Kerstin

06.02.2022  |  Humans by Calumed

Für mich war von klein auf Leben und Tod sehr verwoben. Mit fünf fragte ich: „Mama, wann kann ich denn wieder gehen?" Für mich war Sterben nicht schrecklich, sondern die andere Seite des Lebens. Und meine Sehnsucht war groß, wieder dorthin zurückzukehren. Mit 16 oder 17 bekam ich eine Antwort für mein Leben, hier auf dieser Erde: „Es ist jetzt Deine Aufgabe ganz hier zu sein und Dein Leben und alles darin zu lieben." Und so kann ich rückblickend sagen, ich gehe den Weg der Annahme und erforsche noch immer das Leben über das Mysterium Liebe.

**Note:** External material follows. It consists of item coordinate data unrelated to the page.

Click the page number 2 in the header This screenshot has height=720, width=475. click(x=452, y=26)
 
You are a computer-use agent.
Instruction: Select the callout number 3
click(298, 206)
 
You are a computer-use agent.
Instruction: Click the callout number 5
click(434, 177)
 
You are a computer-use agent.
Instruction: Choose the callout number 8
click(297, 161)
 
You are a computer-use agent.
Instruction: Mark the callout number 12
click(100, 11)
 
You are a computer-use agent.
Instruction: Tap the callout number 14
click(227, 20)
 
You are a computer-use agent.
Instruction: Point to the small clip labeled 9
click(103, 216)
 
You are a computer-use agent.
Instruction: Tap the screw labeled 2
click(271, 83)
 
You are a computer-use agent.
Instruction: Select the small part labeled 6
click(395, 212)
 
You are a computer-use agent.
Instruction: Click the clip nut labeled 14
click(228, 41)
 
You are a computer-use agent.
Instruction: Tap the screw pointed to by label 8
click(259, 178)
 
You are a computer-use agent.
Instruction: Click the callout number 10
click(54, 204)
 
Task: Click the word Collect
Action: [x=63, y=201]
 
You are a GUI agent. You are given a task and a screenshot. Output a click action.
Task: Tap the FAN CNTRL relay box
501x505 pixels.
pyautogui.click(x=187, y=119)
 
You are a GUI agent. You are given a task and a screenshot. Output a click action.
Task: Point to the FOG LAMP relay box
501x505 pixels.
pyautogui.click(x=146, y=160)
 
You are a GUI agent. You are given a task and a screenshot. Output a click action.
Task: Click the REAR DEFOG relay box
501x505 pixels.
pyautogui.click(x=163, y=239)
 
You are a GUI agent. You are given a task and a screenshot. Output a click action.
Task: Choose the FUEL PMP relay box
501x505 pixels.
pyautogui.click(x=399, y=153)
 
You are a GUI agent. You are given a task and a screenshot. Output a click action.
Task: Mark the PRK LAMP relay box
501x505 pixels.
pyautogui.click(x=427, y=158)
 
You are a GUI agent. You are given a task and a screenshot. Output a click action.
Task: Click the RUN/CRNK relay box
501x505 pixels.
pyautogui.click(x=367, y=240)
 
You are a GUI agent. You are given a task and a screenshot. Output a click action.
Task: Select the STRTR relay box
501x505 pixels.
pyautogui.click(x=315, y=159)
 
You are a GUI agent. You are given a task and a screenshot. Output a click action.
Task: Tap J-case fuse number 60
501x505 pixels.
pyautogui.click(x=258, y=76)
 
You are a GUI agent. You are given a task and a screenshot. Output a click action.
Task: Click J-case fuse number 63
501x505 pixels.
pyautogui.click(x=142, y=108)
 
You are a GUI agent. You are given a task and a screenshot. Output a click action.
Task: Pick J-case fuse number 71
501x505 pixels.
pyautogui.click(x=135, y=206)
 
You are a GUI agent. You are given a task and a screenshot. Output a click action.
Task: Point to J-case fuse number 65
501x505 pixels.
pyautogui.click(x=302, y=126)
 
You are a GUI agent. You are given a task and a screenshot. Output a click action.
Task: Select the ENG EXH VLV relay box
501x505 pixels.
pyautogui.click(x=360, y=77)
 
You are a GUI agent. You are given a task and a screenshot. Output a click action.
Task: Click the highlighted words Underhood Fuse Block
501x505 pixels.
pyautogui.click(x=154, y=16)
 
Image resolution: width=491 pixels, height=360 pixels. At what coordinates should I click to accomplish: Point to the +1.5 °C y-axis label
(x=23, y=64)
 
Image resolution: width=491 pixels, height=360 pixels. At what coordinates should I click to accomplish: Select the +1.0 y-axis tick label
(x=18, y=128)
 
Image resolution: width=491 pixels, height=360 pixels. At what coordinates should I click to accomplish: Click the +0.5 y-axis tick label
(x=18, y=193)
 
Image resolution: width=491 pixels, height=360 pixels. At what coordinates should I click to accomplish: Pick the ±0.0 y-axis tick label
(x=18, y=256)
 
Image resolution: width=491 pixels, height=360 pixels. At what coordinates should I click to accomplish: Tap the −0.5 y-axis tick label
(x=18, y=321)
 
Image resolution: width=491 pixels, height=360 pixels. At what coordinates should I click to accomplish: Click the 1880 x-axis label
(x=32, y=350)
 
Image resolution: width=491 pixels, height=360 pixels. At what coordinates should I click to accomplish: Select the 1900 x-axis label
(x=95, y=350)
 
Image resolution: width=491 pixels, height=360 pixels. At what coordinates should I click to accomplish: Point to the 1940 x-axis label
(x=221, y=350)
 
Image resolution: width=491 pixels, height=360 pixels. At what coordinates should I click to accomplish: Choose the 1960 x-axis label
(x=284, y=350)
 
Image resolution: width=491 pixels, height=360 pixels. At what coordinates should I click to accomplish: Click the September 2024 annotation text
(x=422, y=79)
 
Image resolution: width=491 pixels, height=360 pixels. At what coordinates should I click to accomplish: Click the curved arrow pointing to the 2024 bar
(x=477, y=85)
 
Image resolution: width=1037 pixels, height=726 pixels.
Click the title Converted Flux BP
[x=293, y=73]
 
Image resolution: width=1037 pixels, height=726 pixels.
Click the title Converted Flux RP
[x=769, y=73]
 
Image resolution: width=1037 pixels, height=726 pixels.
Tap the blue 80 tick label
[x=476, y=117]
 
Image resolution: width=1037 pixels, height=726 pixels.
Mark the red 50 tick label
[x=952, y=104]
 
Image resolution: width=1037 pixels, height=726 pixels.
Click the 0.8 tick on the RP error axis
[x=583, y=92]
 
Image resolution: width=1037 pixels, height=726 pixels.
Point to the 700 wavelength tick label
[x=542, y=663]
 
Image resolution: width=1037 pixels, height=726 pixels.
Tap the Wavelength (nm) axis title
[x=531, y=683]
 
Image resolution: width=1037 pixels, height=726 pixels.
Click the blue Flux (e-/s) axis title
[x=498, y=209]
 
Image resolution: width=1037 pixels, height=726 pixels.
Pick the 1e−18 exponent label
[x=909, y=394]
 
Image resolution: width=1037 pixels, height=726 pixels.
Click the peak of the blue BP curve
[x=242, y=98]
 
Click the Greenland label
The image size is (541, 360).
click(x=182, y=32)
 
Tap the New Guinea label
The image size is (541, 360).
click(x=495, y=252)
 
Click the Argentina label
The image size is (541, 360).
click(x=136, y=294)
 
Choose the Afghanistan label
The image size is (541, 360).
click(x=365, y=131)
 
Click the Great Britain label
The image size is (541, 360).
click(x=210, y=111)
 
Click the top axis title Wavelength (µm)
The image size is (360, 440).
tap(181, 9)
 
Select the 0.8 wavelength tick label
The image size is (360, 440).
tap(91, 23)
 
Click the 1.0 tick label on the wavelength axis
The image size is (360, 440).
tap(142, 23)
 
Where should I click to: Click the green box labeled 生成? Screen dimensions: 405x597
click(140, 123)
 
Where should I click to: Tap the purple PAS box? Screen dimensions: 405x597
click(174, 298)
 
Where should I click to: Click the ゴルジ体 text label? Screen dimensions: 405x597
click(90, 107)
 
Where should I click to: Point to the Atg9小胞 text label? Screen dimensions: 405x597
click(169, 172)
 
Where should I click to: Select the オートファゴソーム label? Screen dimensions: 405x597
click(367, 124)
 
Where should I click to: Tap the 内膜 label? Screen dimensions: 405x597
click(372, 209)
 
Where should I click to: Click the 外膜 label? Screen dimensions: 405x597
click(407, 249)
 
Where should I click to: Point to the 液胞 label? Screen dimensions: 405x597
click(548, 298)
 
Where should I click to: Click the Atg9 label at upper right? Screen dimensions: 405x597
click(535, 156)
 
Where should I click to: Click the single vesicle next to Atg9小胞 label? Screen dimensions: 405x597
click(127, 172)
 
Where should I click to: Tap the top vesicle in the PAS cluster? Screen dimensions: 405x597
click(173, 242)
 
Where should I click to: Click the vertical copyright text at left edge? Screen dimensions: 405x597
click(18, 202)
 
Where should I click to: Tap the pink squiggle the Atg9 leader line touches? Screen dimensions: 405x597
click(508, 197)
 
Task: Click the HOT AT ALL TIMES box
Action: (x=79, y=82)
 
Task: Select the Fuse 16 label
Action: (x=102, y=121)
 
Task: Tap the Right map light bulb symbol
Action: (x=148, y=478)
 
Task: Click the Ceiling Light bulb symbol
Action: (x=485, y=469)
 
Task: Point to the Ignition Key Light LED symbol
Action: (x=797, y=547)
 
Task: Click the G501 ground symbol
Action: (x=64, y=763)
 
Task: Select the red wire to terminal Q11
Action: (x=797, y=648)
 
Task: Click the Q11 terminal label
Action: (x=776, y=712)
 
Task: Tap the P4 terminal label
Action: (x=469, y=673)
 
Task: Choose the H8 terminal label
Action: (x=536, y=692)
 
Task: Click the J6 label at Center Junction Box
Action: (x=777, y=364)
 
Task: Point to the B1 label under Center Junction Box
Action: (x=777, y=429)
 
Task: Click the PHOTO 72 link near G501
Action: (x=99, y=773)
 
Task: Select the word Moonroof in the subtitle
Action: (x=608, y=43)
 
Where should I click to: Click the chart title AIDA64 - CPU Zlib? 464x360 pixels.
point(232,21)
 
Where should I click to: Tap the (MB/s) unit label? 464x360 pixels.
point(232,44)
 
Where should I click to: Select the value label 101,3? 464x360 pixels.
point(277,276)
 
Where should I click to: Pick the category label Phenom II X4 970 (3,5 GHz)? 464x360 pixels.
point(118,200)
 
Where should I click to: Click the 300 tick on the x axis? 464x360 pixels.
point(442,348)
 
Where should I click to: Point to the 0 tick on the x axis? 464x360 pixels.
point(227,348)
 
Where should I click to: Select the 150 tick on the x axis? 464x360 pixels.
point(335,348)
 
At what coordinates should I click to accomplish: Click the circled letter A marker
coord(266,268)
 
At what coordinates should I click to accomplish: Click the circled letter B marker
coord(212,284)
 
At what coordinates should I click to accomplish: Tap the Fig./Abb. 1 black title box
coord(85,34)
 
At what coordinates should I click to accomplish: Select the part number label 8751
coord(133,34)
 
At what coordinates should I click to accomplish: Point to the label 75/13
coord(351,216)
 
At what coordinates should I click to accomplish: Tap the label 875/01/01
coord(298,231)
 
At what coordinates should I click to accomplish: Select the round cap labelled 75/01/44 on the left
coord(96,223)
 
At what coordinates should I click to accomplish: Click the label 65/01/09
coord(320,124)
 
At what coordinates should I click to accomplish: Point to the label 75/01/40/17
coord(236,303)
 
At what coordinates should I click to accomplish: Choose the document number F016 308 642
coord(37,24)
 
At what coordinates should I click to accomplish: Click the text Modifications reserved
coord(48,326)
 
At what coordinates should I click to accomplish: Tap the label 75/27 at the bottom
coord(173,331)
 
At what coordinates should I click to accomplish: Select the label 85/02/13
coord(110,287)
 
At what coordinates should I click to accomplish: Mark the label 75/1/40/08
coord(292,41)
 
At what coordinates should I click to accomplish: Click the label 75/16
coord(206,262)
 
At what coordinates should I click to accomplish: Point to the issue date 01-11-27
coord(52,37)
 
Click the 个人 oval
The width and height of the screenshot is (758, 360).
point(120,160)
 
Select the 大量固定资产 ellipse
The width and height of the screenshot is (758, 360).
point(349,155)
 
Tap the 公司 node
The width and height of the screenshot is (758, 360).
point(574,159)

Ich studierte Ethnologie und Literatur und auch hier ging es um die Frage: „Welche weltweiten Konzepte von Liebe, von Glauben, von Religion, von Familie, von Beziehungen gibt es? Im Grunde wollte ich wissen, wie es schon Faust bei Goethe fragt: „Was ist es, dass die Welt im Innersten zusammenhält?".

Eine Antwort auf dem Weg der Suche? Essenziell ist die Erkenntnis, dass das Erleben von Liebe immer nur in der Begrenztheit von ICH und DU erfahrbar wird. Punktuell können wir Ekstase und Verschmelzung und damit die Aufhebung der Zweisamkeit erleben. Diese Erkenntnis hat eine große Ruhe in mir ausgelöst und einen tiefen Frieden erzeugt. Denn mein Gegenüber, er muss diese Sehnsucht der Aufhebung des Getrenntseins nicht mehr erfüllen. Ich kann nun den anderen – meinen Geliebten – so sein lassen und nutze ihn nicht mehr, um mich selbst zu fühlen oder um irgendwas zu ergänzen, was mir fehlt.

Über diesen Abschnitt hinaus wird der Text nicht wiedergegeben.